Ω Faut peut-être pas trop déconner là… Ils veulent en prendre plein la carafe ou quoi ? Brailler juste sous le Tas, à le narguer ? Ça pue l’orage à plein groin, ça gronde en saccade là-bas dedans, avec des bruits de toile qu’on déchire à deux mains pour faire du chiffon… Et eux, ils restent là dessous, avec l’un qui fait le yo-yo et l’autre qui ioudle ? J’aurais un char, j’aurais déjà mis les voiles – mais fissa hein, ciao, à la revoyure, vous me raconterez ? Ils me font caquer, ces cons-là, surtout mon Ergo qui file là-haut toucher les mamelons de la vache avec sa patte folle …S’il y passe, faut plus espérer aller bien loin, je vous le dis…

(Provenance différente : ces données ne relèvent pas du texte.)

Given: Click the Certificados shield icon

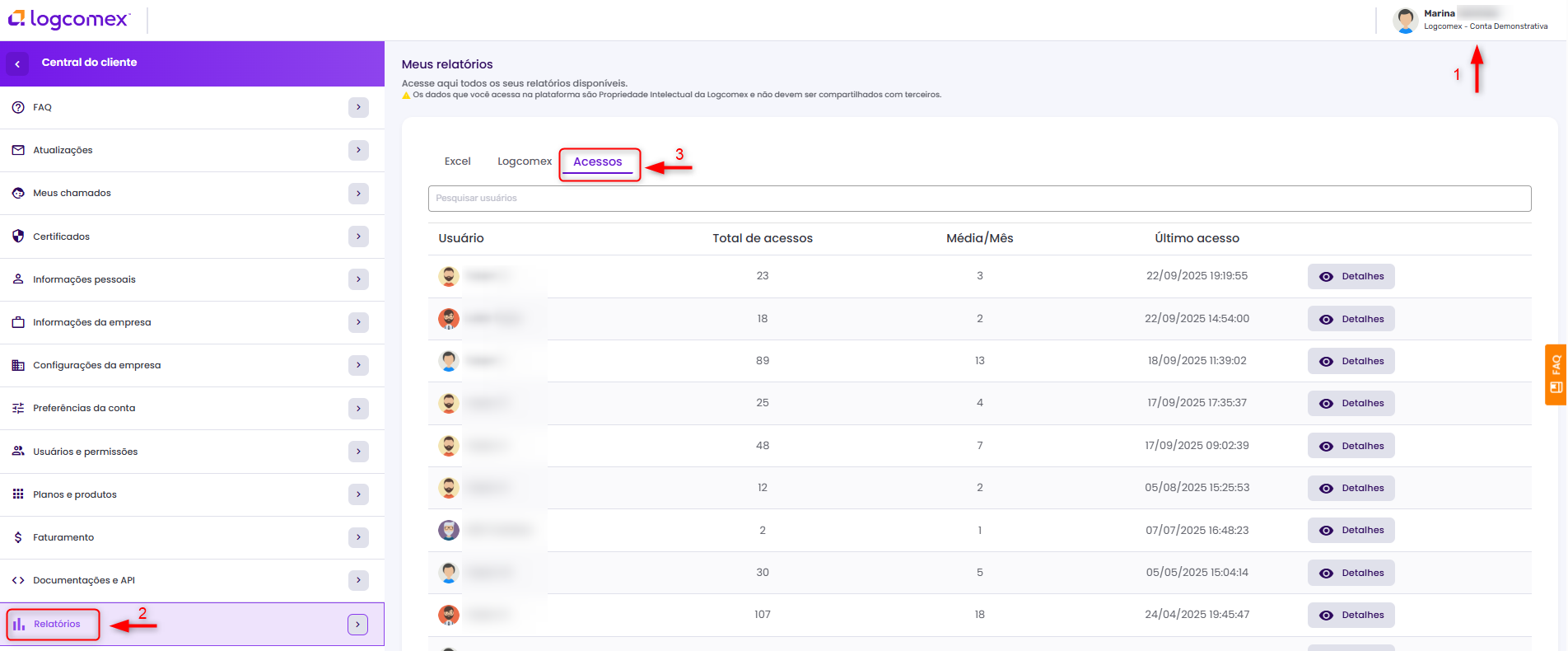Looking at the screenshot, I should [x=18, y=237].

– Qu’est-ce qu’ils font Oroshi, à ton avis ?

– Ils cherchent l’orage. Il y a une logique de matière. Le Corroyeur est encore gorgé d’eau. Il va fonctionner comme un cumulonimbus, avec des circulations très violentes à l’intérieur du nuage et des différences de charge entre les particules d’eau glacée.

– Ça va péter ?

– Oui. Mais je comprends pas pourquoi Te veut que ça pète. La foudre va les tuer !

 

Alain Damasio, La Horde du Contrevent, Paris, Gallimard, « Folio SF », 2015, p. 444

 
 

 

 

Mathilde Faugère

14/10/2017

 

 

Le Ω, celui qui pense, parle et s’inquiète, c’est Golgoth, le chef de la horde, de la dernière horde, le groupe des personnages chargés, depuis l’enfance, d’accomplir l’épopée pour le reste du monde, pour les planqués, d’aller jusqu’au bout du monde. Golgoth, c’est l’épopée personnifiée, le héros plus grand que nature, et donc fou. C’est ce qui lui permet de passer là où personne ne passe, de marcher là où il n’y a plus de terre, mais il reste fou, d’une folie invivable, cela ne sera pas gommé.

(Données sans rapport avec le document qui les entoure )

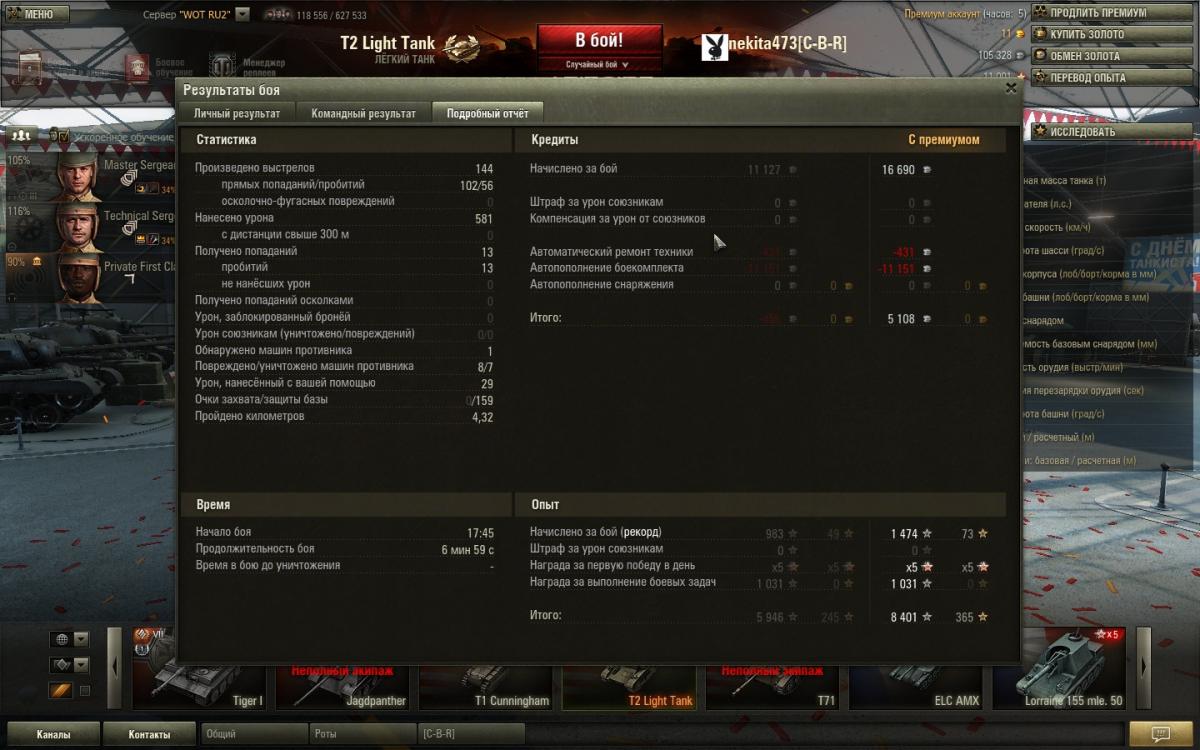Click the Боевое обучение red badge icon
Screen dimensions: 1200x750
click(137, 67)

Dans ce passage pourtant, à l’abri, il s’inquiète des autres : d’Erg, de Te, de ceux qui sont dans le combat contre le Corroyeur et dans l’orage à venir. Le vent souffle et il s’inquiète de ce danger, de la mort possible, puis interroge Oroshi, celle qui est censée savoir mais qui, comme lui, hors de la tempête, ignore en réalité ce qui va venir. Pas d’action pour ces personnages, pas d’opposition, pas de conflit entre leurs façons d’être, pas de scène à proprement parler. Non, la scène, ils la regardent, nous la regardons avec eux, ils nous l’expliquent un peu et partagent avec nous leur ignorance.

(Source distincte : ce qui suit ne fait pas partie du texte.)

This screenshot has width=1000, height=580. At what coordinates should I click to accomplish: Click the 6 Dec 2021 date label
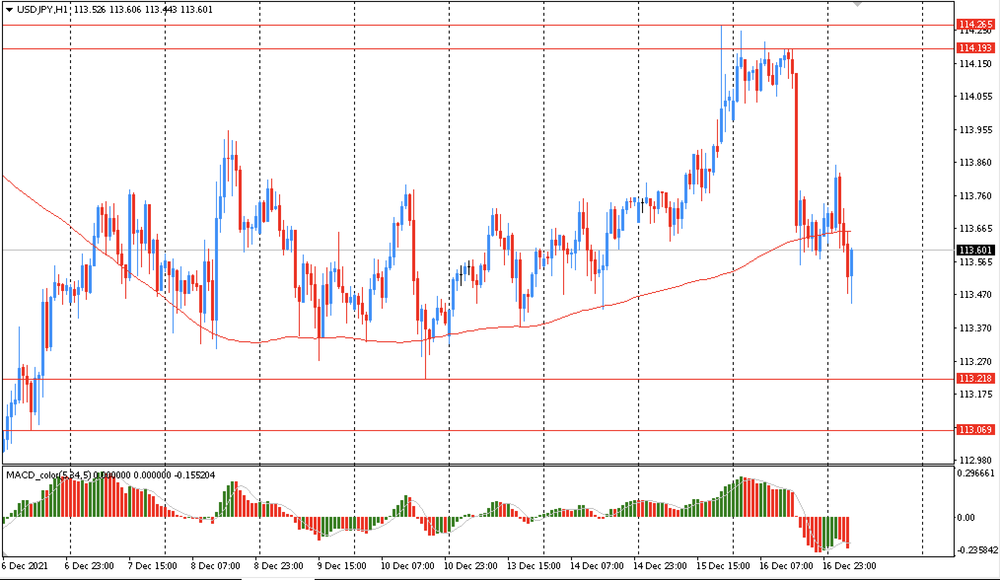(27, 566)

Dans ces lignes précisément donc, ce qui se joue, ce n’est pas la résolution du combat, c’est plutôt le mouvement des différences, des incompréhensions dans le groupe et, toujours, le jeu avec l’épopée, mise à distance. Le héros est collectif, la horde est condamnée à avancer ensemble et à se déchirer, et chacun de ses membres à louvoyer avec les autres et pour le moment les membres moteurs sont à terre et regardent les airs. Ils attendent, et se mettent à la place de. Tout en sachant qu’ils ne peuvent pas, et qu’ils ne comprennent même pas.

D’ailleurs la différence – à soi-même, aux autres, dans le collectif – on la voit bien dans ce petit coin d’attente : on l’entend dans la voix des personnages, dans la truculence des pensées de Golgoth qui se transforme en laconisme et qui se met à écouter la précision de celle d’Oroshi. Différence des personnages à eux-mêmes, à ce qu’ils devraient être : Golgoth qui, au lieu d’agir, s’inquiète, Oroshi qui, savante, finalement n’en sait rien et ne fait que reprendre les mots de Golgoth, « pouquoi Te veut que ça pète ». Ils se rejoignent là. Dans leur incompréhension de ce que font les autres, de ce qui les motive à un moment donné, et aussi, malgré tout, dans leur confiance. Car à aucun moment ici, ils ne pensent à une erreur.

Et puis, dans d’autres passages, ils n’auront pas confiance, ils se tueront, se tortureront les uns les autres. Et nous avec. Et nous, un peu comme eux. Mais, pour le moment, maintenant, ça va.